= Beginning of Section =

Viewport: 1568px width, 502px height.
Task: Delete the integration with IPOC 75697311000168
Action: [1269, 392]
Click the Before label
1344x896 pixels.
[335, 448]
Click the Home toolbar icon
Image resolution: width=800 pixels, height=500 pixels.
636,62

= End of Section =
= Beginning of Section =

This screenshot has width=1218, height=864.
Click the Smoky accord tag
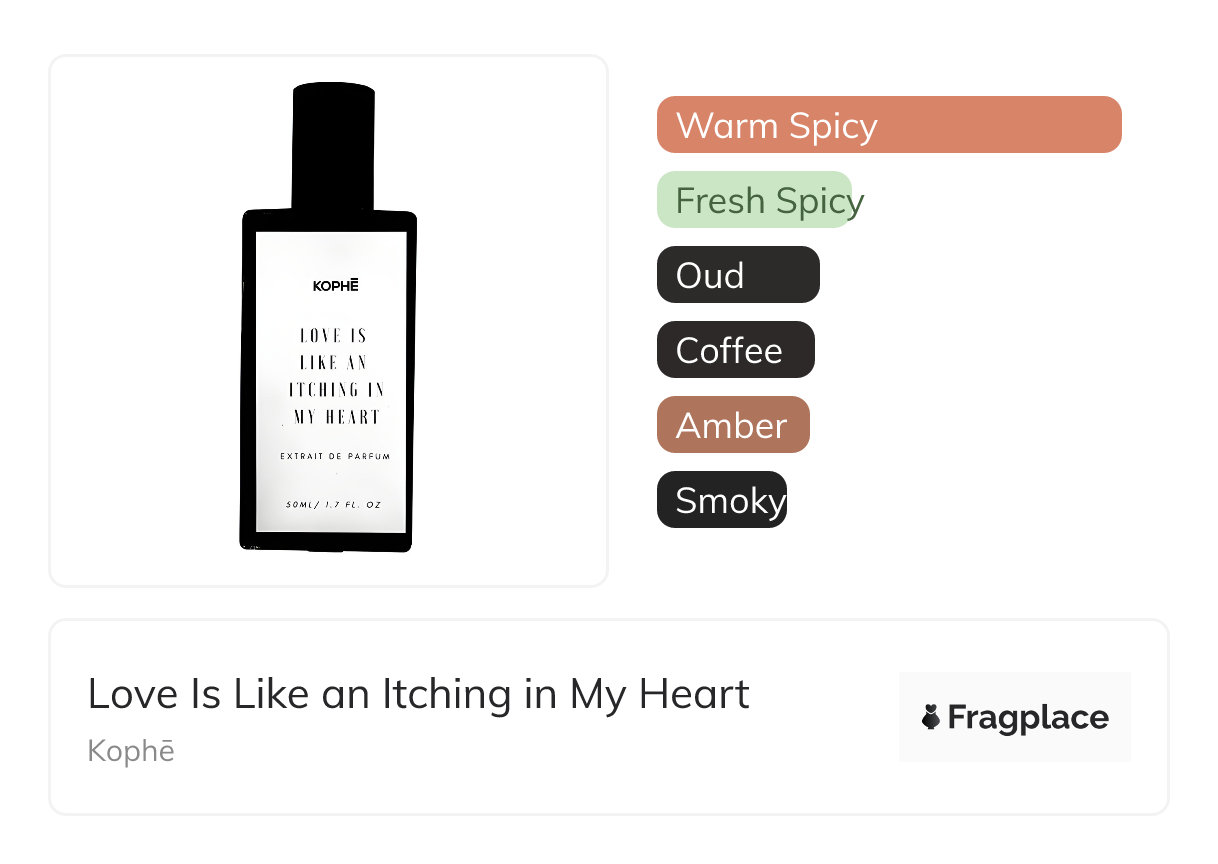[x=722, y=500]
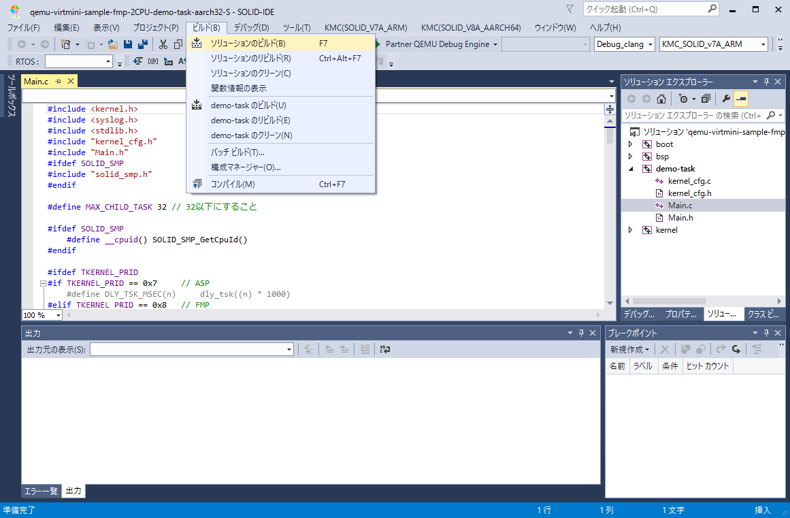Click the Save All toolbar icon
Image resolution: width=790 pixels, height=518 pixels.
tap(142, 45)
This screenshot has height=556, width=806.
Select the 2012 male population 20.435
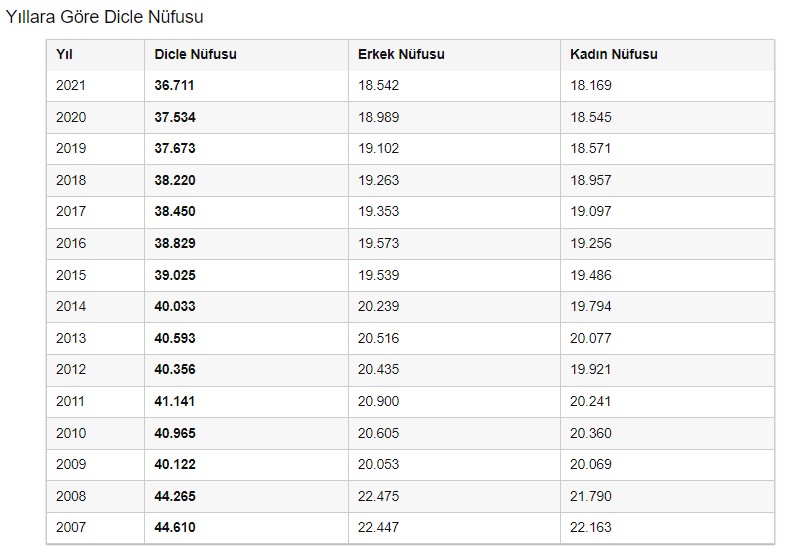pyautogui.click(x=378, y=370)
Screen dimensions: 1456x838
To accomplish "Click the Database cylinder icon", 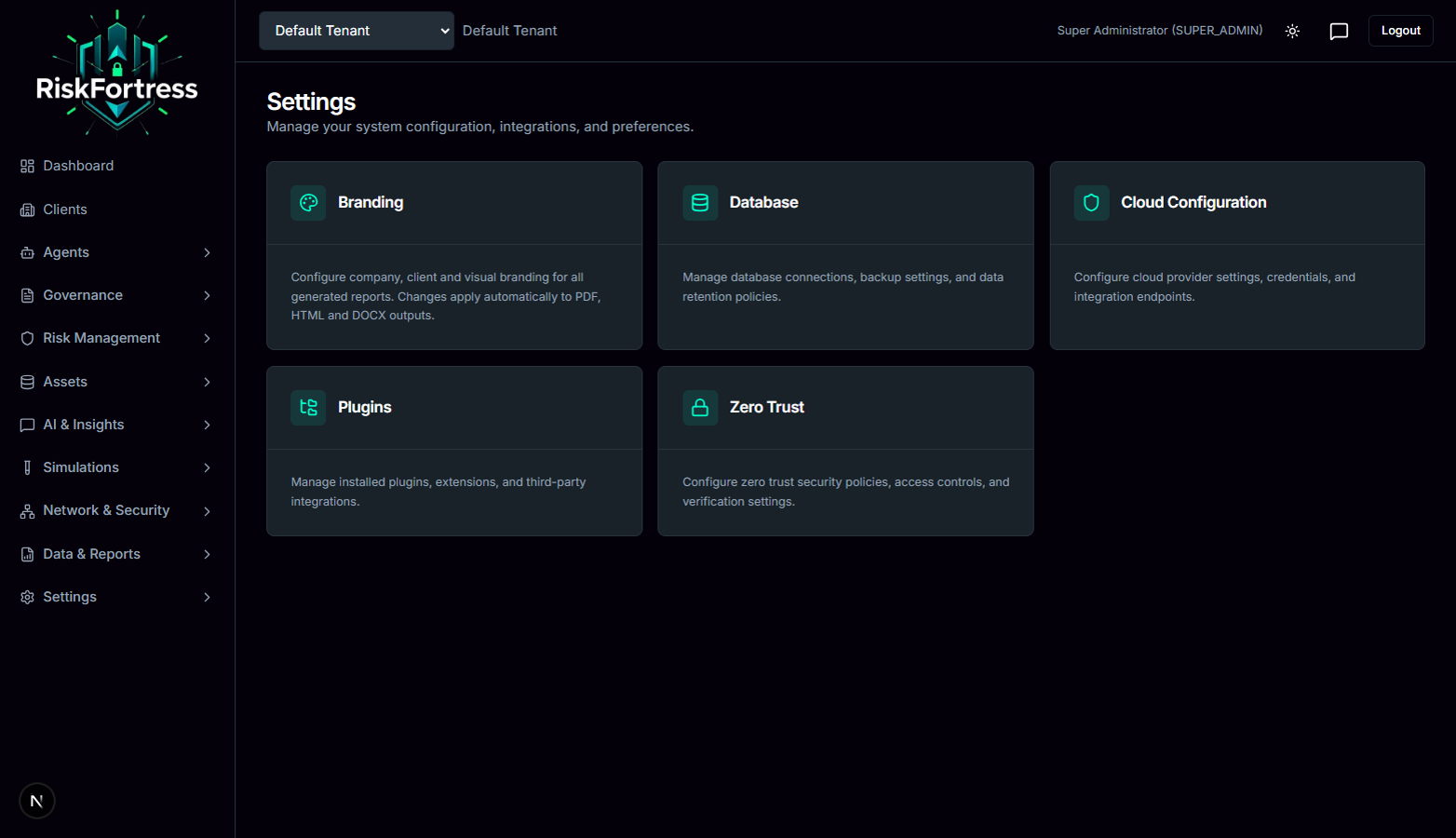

= End of Section =

▶ **What needs to be done**: Would you please copy every line in the data that contains the word "screenshot"?

▶ **Completed exercise**:
This screenshot has width=1218, height=864.
This screenshot has height=556, width=806.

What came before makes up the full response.